THE EXERCISE:
Report each line of the rows below that contains the word "about", reproducing every such line in full.
+-------+
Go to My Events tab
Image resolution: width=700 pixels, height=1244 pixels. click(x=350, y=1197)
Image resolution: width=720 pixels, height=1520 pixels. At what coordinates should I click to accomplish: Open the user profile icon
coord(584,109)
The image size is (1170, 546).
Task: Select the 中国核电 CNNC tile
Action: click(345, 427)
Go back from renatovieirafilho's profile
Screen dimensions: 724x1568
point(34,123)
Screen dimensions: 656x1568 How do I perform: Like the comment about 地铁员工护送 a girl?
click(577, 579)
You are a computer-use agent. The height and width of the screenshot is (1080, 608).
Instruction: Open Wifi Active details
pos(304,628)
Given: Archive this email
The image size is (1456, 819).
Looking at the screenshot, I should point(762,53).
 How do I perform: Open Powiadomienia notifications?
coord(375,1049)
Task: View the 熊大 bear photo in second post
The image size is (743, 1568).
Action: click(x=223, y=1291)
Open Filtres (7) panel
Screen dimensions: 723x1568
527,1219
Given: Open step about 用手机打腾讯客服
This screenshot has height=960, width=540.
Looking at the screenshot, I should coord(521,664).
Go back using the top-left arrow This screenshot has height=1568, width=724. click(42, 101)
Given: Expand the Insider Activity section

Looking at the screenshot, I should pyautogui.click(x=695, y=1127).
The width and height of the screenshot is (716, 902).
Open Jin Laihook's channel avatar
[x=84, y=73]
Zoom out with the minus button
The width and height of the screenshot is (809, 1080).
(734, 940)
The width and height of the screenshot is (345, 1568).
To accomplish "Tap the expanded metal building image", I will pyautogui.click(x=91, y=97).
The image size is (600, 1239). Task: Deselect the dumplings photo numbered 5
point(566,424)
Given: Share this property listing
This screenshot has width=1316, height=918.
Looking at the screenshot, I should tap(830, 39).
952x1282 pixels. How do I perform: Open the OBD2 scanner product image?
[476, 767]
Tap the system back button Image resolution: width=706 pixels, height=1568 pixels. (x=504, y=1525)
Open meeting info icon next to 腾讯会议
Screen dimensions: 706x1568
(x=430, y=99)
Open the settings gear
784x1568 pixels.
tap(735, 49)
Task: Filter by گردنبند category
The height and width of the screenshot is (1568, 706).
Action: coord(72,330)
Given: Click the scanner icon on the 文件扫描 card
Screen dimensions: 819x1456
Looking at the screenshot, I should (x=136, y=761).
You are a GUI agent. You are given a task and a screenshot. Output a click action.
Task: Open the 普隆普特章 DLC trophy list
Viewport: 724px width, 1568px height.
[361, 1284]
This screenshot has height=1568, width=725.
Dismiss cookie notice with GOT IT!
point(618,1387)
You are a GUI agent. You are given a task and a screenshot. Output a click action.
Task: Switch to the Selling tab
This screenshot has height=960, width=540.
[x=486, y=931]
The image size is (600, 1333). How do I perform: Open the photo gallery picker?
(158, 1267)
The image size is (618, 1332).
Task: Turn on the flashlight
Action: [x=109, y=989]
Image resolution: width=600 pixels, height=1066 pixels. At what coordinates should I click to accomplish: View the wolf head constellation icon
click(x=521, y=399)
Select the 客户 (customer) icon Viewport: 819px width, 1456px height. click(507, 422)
+-------+
SOLVED PROBLEM:
Screen dimensions: 656x1568 How do I perform: Like the comment about 地铁员工护送 a girl?
Given: Open step about 用手机打腾讯客服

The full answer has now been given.